Noah Schwartz’s review published on Letterboxd:
While the use of narrative drama was probably intended to humanize the suffering of these people, its lack of emotional connection and causality leave the drama lifeless and leaves me with only sympathy for Zachariah. I think if they went full on documentary with this it could have had a much more powerful and stronger punch to it. The power of this film only comes from the knowledge that these are all real people, who. After the camera stopped rolling, went back to their oppressed lives. It could have better shown the degree to which Capitalism has replaced slavery as a means of oppression. The example of equating the freedom for oppressed peoples with Communism was especially poignant, but of course it is wrapped in this bad, pointless story, which blunts its power.

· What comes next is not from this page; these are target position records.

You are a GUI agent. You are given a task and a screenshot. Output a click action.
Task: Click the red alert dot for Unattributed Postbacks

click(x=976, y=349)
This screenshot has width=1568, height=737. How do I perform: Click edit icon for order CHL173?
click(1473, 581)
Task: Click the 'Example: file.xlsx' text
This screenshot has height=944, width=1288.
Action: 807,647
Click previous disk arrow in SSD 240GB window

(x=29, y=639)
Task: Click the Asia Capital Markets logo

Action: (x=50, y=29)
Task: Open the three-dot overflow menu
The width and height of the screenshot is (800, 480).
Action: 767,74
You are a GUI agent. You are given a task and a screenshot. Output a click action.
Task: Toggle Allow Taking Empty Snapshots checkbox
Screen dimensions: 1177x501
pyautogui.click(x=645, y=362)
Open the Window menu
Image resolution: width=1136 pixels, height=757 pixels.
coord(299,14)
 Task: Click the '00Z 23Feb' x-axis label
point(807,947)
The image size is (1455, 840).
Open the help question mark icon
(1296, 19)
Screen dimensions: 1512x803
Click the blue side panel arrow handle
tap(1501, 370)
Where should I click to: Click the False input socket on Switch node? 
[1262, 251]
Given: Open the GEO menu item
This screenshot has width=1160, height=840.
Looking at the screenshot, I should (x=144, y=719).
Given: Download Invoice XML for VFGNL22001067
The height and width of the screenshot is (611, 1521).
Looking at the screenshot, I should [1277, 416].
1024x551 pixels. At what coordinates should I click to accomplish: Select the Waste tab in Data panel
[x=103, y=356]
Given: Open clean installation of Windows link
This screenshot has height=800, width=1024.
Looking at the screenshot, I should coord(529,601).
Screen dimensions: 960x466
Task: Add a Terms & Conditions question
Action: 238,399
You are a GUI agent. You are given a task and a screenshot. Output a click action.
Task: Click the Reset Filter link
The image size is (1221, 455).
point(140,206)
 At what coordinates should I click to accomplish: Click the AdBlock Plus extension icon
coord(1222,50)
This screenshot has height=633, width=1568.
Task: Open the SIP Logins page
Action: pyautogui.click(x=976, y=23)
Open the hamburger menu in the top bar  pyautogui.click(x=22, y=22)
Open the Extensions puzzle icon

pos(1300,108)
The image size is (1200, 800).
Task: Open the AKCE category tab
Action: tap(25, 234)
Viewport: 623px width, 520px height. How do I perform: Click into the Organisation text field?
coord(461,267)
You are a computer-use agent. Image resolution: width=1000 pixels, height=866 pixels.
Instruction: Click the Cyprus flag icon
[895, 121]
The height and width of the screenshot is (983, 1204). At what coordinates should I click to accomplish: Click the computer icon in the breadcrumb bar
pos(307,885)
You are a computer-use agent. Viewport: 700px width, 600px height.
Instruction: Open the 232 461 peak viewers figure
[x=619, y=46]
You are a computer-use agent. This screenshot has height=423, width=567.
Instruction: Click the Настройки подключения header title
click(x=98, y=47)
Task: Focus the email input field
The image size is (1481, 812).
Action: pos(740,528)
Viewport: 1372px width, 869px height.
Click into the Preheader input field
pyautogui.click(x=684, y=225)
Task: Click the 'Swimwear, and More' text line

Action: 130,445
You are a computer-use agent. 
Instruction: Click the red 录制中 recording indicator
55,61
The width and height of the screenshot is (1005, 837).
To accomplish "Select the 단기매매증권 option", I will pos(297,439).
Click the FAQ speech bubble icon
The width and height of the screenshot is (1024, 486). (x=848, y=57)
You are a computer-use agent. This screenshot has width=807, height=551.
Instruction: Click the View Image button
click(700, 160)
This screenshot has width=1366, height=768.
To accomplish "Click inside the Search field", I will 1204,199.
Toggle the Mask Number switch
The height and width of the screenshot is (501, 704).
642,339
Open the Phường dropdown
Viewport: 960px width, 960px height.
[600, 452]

The problem with all of the characters are that I don't know hoe truthful they are. Are they representations of people Rogosin has seen or met, are they projections of his beliefs about South Africans and their struggles, or are they show ins for his own ideas about life and the world he sees. I don't know because the reality of the film is muddled by this quasi-fiction/non-fiction story.
The editing in this film is very well done, and the use of drums over crowds of black people rushing in to the city was very powerful. The pacing is very slow, especially during the narrative portions of the film.
The music is the highlight of the film, and all of the music pieces were beautiful moving pieces that accompanied by certain images told an amazing story of the class and race conflict in South Africa at the time.